◆ What to produce
Find "You are a GUI" in the listing below, then set down only that line and each later line, unchanged, leaving out pictures.
• • • •
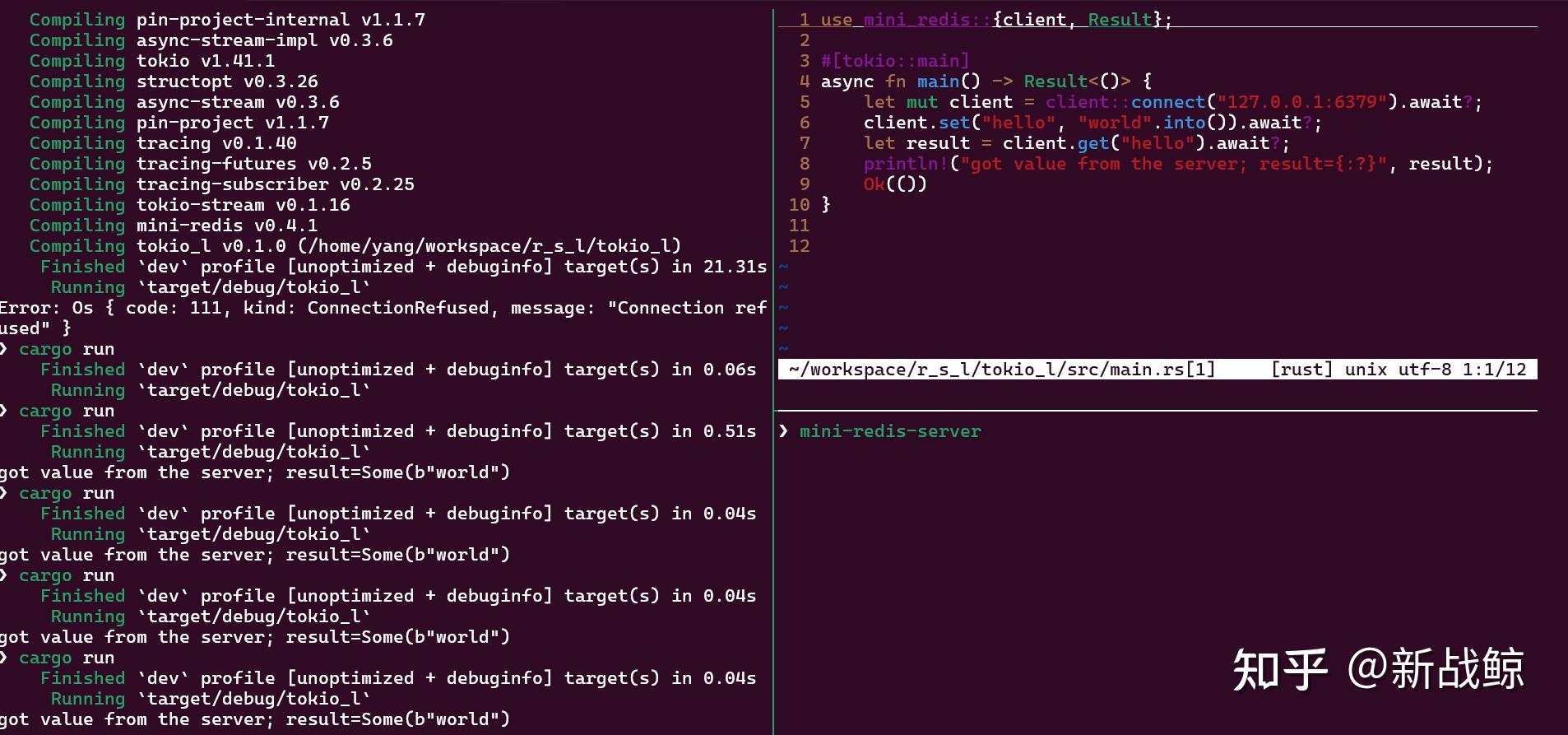Click the 知乎 watermark logo
This screenshot has height=735, width=1568.
(1279, 669)
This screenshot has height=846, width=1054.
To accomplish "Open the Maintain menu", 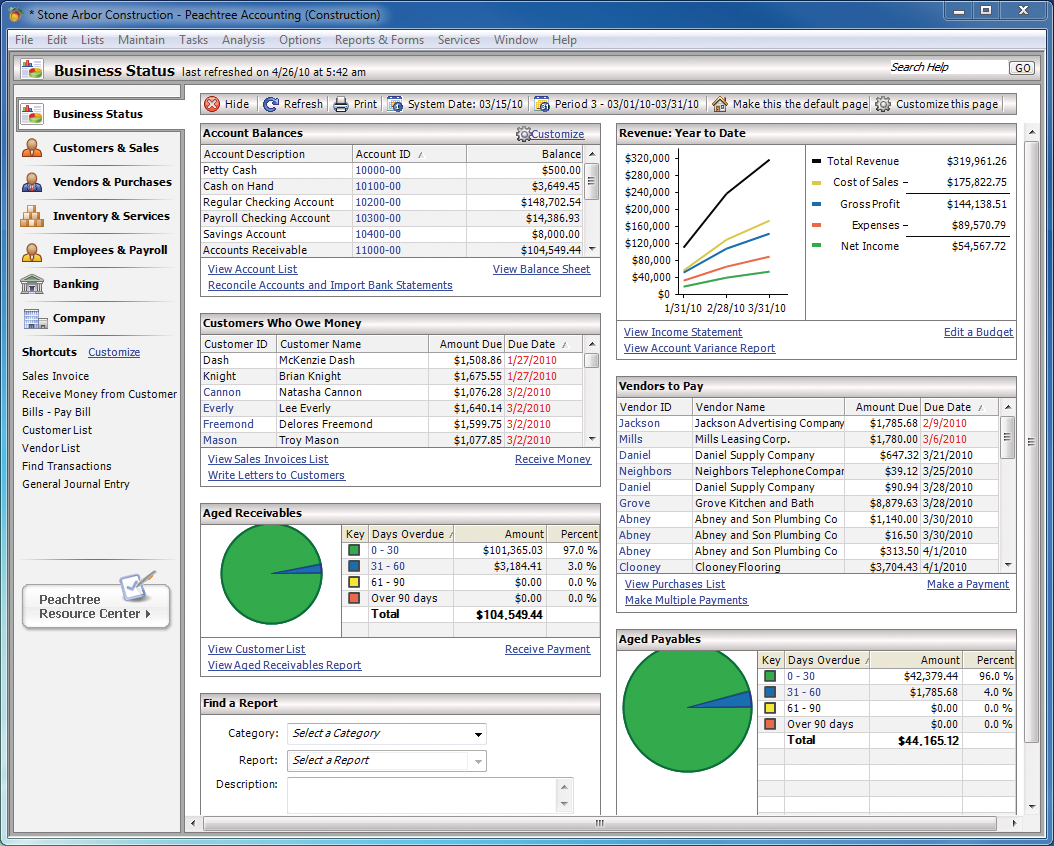I will 141,40.
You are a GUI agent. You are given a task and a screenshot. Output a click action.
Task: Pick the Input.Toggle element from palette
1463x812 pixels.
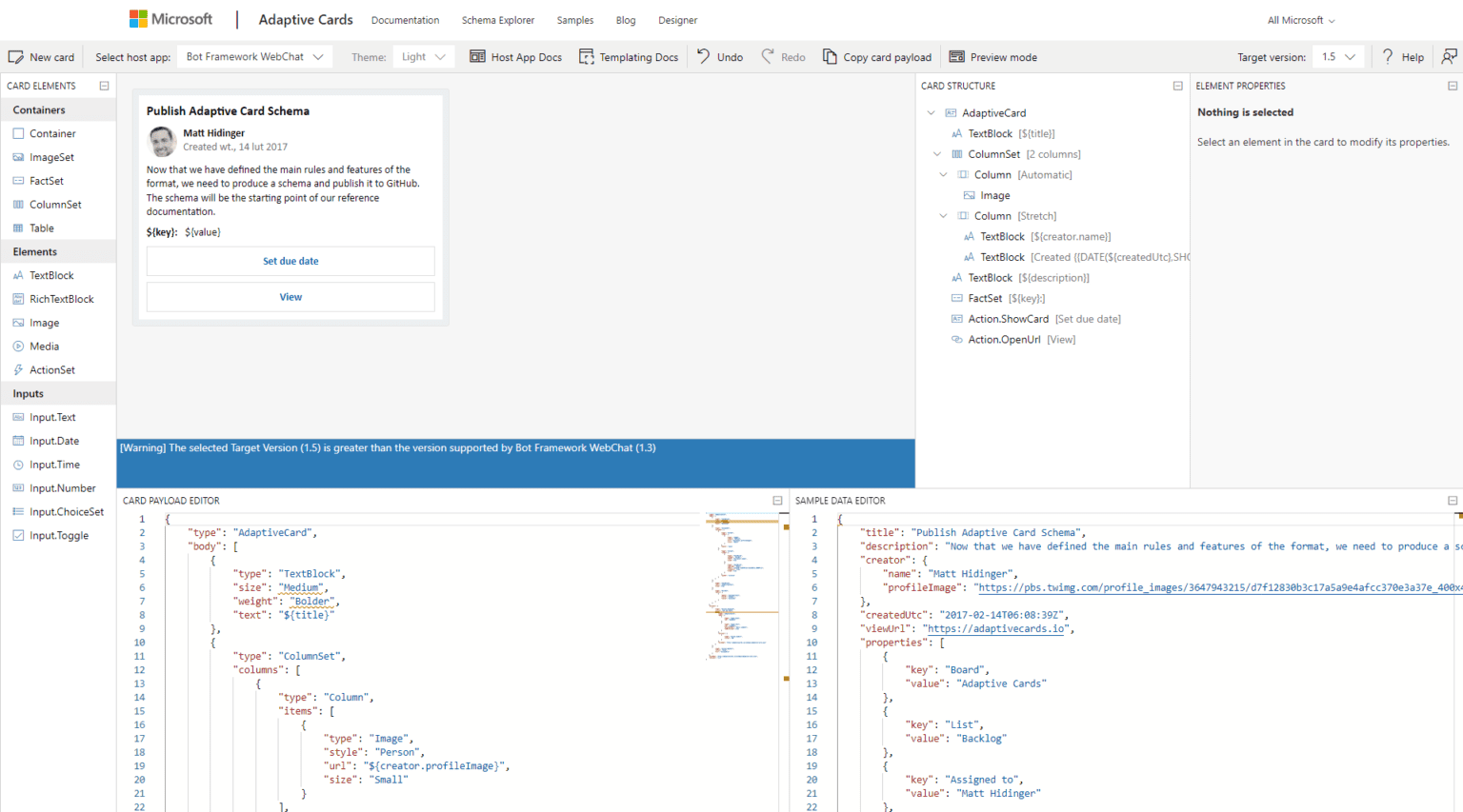coord(58,536)
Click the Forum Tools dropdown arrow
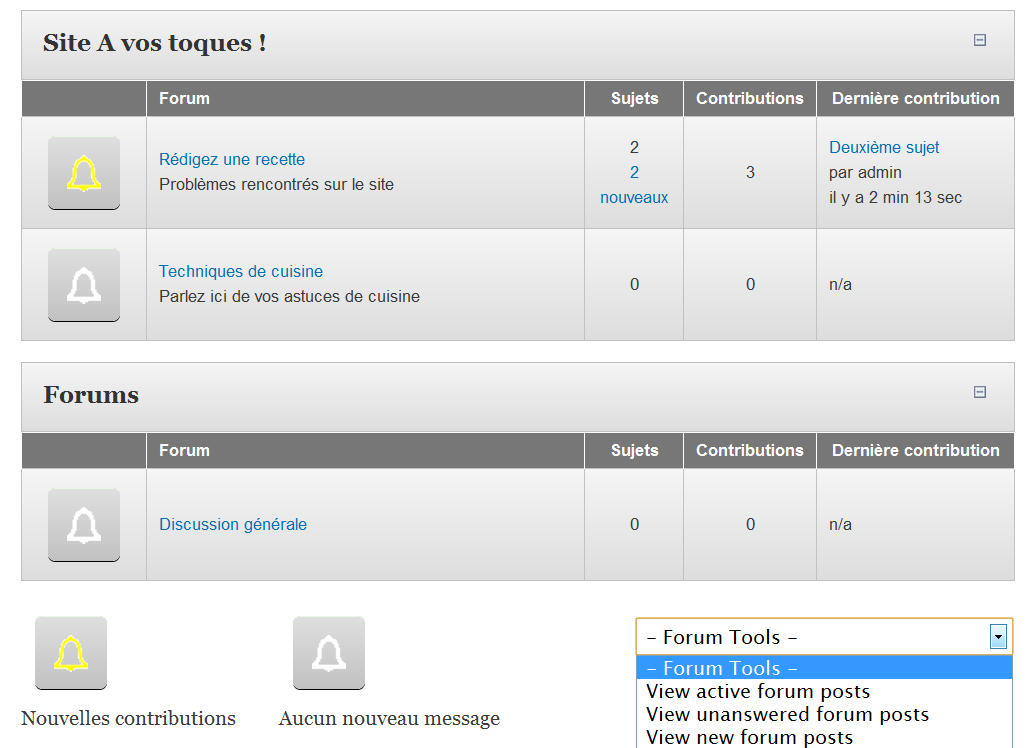Image resolution: width=1030 pixels, height=748 pixels. [997, 637]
• • • •
◆ Solved problem
You are a GUI agent. You are given a task and a screenshot. Output a click action.
Task: Pick the Input.Toggle element from palette
1463x812 pixels.
coord(58,536)
Click the Forum Tools dropdown arrow
Image resolution: width=1030 pixels, height=748 pixels. [997, 637]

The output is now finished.